The Gospel reading for the Sunday of Judgment leading into Lent is Matt. 25:31ff.
It is important to realize that, of all the passages on judgment that are in the Scriptures that this is the one the Church chose this one to bring our attention to the coming judgment seat of Christ. What is the connection to the judgment and alms, the showing of mercy and compassion?

One of the lessons we are to learn is that if we are to escape judgment we need to be Christ-like. To be “righteous” is to be like God who blesses and shows mercy and compassion on the unworthy. Romans 5 says “While we were yet sinners…while we were ungodly… while we were enemies of God… Christ died for us.” God causes the rain to fall on the just and the unjust. His mercy is poured out on ALL, even the undeserving sinners. If we are to be like God, we need to see humanity the way God sees it. We need to see PEOPLE as God sees them. And we need to extend the love of God
to those who are unworthy, just as God does. THIS is the true test of Christlikeness.
The discipline of fasting can be “legalistic” and self centered resulting in self righteousness (like the Pharisee two weeks ago, and the Elder Brother last week) if it is not combined with almsgiving which is the shedding of our attachment to worldly goods and the attitude of judgmentalism toward our fellow human beings. God constantly gives us opportunity to be like Christ in every person we meet. The question is, “Do we see the image of God in that person?” and will we prove that we “love God whom we have not seen by loving our brother whom we have seen.” (I John 4:20-21) We must examine ourselves and ask ourselves “What if God blessed me the way I bless others. What if God
held me to the same judgment and the same criteria for blessings that I pass on others.”
The Lenten disciplines are to teach us that we are the least of these, that we are the undeserving, the lost, the unworthy, the debtor, the beggar, the outcast who have received the greatness of the riches of God’s mercies in Christ. It is because of this that we can love the unworthy and bless them as God blesses us.

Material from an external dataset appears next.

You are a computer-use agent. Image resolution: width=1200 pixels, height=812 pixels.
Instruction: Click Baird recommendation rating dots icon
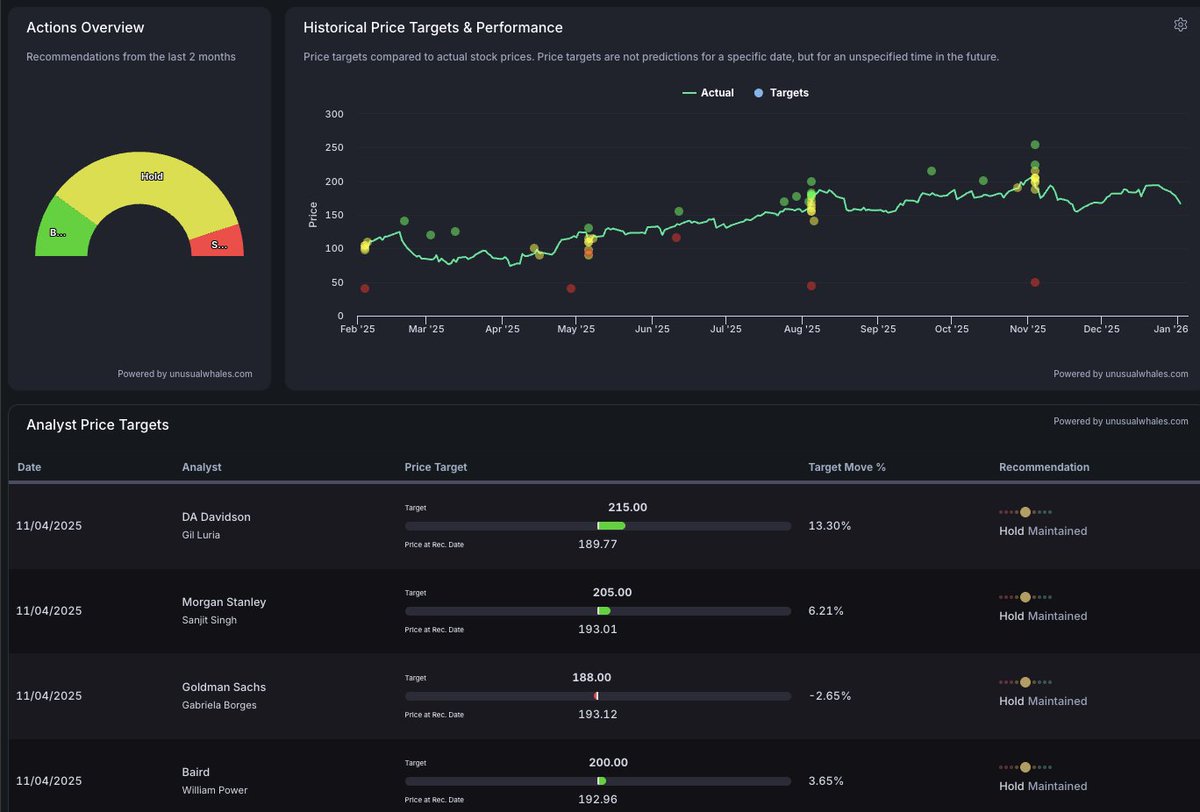(x=1025, y=767)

Here are some quotes from the Church Fathers and from some teachings regarding almsgiving.

Mercy to the suffering is greater than fasting. The Church reads Christ's words on the Dread Judgment on the Eve of Great Lent, so that the faithful will know that the main Lenten struggle is to have mercy on the unfortunate. For I will have mercy rather than sacrifice (Hosea 6:7).

To do alms is a work greater than miracles. . . . To feed the hungry in the name of Christ is a work greater than raising the dead in Christ's name. …When thou work miracles, you are God's debtor; when you give alms, God is your debtor." St. John Chrysostom

God sells righteousness at a very low price to those who wish to buy it: a little piece of bread, a cloak of no value, a cup of cold water, a mite. Abba Ephrem

Through the cheap price of doing good to men, we can acquire the priceless Kingdom of God. Philaret, Metropolitan of Moscow.

The bread you do not use is the bread of the hungry. The garment hanging in your wardrobe is the garment of the person who is naked. The shoes you do not wear are the shoes of the one who is barefoot. The money you keep locked away is the money of the poor. The acts of charity you do not perform are the injustices you commit.
St. Basil the Great


"Lift up and stretch out your hands, not to heaven but to the poor; for if you stretch out your hands to the poor, you have reached the summit of heaven. But if you lift up your hands in prayer without sharing with the poor, it is worth nothing ... Every family should have a room where Christ is welcomed in the person of the hungry and thirsty stranger. The poor are a greater temple than the sanctuary; the poor are an altar that you can raise up anywhere, on any street, and offer the liturgy at any hour." St. John Chrysostom

"Do not grieve or complain that you were born in a time when you can no longer see God in the flesh. He did not in fact take this privilege from you. As he says, 'Whatever you have done to the least of my brothers, you did to me'." St. Augustine

St Lawrence was questioned by a pagan governor who had heard that the Church had a large storehouse of riches and wanted St. Lawrence to give them over to the governor. St. Lawrence told the governor he would show him the storehouse of riches. He took the governor to the slums and pointed to the poor, the lame and the ill and said, “These are the treasures of the Church.”

The world is fallen, and there are liars and cheats out there and we are called to go the
second mile, turn the other cheek, give the shirt off my back to those who only ask
for my coat, lend without expecting re-payment. Is that being gullible? No, not if you are doing it with your eyes wide open; it is being obedient to the gospel. Wise as serpents does not mean tight a drum... it just means we know the score going into the game, that the deck is stacked against us. And like Jesus, we “play the game” to lose our lives, not save them; to give, not keep; to bear all things, not avoid carrying dead weight; to believe all things, not be suspicious; to hope all things, not be pessimistic. So, yes, once in a while we inadvertently give to someone who really needs and appreciates it, but regardless of that, we need to give, on purpose, not by accident, and without judgment.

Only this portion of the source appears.